Virtually half the Brown cabinet have now declared that they once smoked
dope but didn't like it. What on earth is wrong with these people?
Normal folk use drugs and enjoy them.
All this talk of re-criminalising millions of cannabis users is
predicated on untruth. That is, politicians and medical professionals
are peddling dodgy data which purport to show that currently available
strains of so-called "skunk weed" are 10 or more times stronger than
anything the new home secretary may have toked while she was at Oxford
in the early 1980s.
It's simply untrue, and repeating a lie ad nauseam does not make it
true. Let me say that again: repeating a lie often enough does not make
it true.
"Skunk" is a generic name for fast-growing cannabis hybrids cultivated
indoors under artificial lights using hydroponics technology.
Technically, skunk is a crossbreed of Cannabis sativa and the shorter,
bushier Cannabis indica indigenous to Afghanistan.
Some of these newer strains are particularly well-suited to rapid, high
density growth in confined conditions, and the result is that several
crops can be grown every year. The supply chain is a lot shorter than
for imported cannabis, and profit margins for the grower/wholesalers can
be quite high.
The THC content of skunk can be significantly higher than your average
imported grass, but it compares with the levels found in the
high-quality hashish that has been smoked in these islands since time
immemorial.
Personally, I cannot stand skunk, and the difficulty these days in
obtaining decent hash is the main reason I no longer smoke. Skunk is
like poor-quality young wine; it may have a high percentage of the
active ingredient, but it tastes foul and gives you a bad head. Like
cheap booze, the current prevalence of skunk is symptomatic of our
impatient and undiscerning age.
I look back with fondness to the 1970s and 1980s when good quality hash
was easy to come by. The downside was that some of my money probably
found its way into the coffers of IRA and Loyalist quartermasters, and
other equally delightful characters. Not all hash smugglers were as nice
as Howard Marks.
I will not advocate the use of cannabis or any other drug (even coffee),
but I would rather that all drugs be legally available, at prices
dictated largely by the market. Let the government take its cut, within
reason.
What worries me more than the widespread and sometimes inappropriate use
of cannabis is young people drinking till they drop, and ruining their
livers before they have fully stopped growing. If binge drinking doesn't
kill the young outright, they will be condemned to lives of constant
ill-health arising from irreparable internal organ damage.

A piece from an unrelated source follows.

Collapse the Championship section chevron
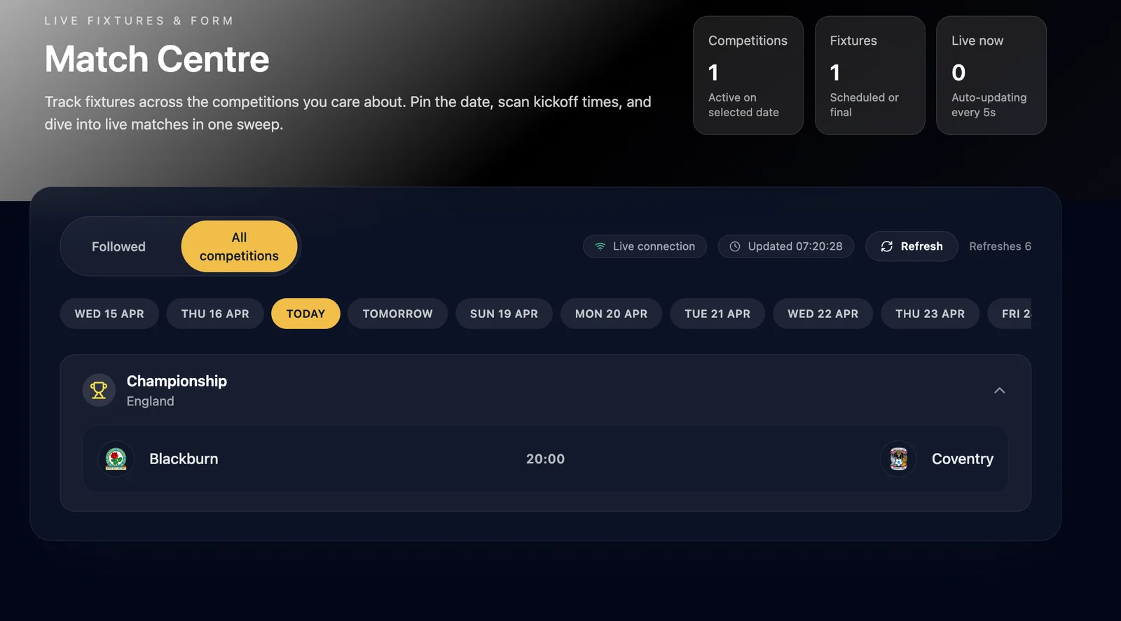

But only fools and medical professionals think that the solution there
is to raise alcohol prices to Swedish levels, and further restrict the
availability of booze. Criminalising cannabis users will likewise not
make for a healthier society.
Prohibition laws make sense only where they can be effectively enforced
and have the desired effect. This clearly does not apply to drug use,
and we should have learned this lesson a long time ago.

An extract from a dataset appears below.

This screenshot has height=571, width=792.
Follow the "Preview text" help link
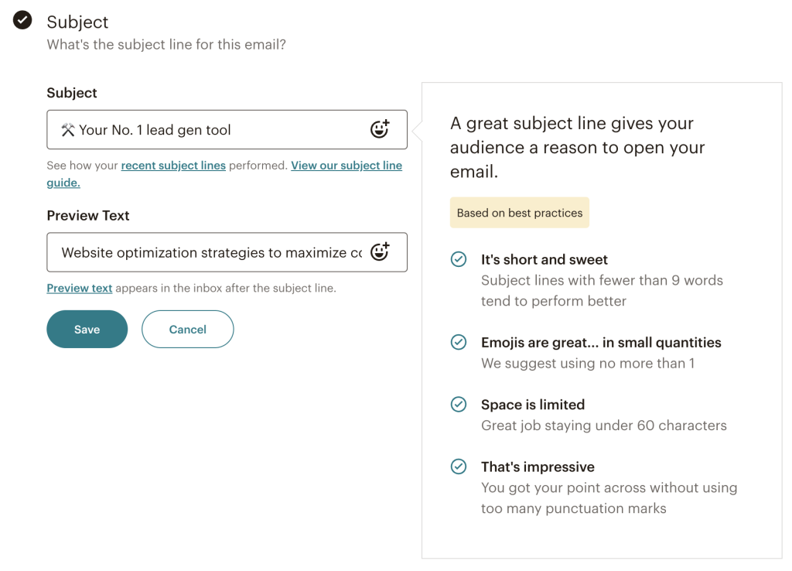(x=80, y=288)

And then there's the hypocrisy of it all. A significant chunk of
government tax revenue comes from alcohol sales. Taking alcohol duty
together with the excise on that other killer drug tobacco, and ignoring
VAT on coffee and tea, the government's income from drug sales amounts
to some £15bn a year. Put that in your pipe and smoke it.
Cannabis is not a harmless drug, but the odd panic attack due to over-
consumption of strong weed is nothing when compared with the damage that
excessive drinking and other poor lifestyle choices do to the human system.
Drug control has failed, and it's high time we changed track. Let's now
try switching the propaganda focus from illness prevention to positive
health promotion, and see what effect that has.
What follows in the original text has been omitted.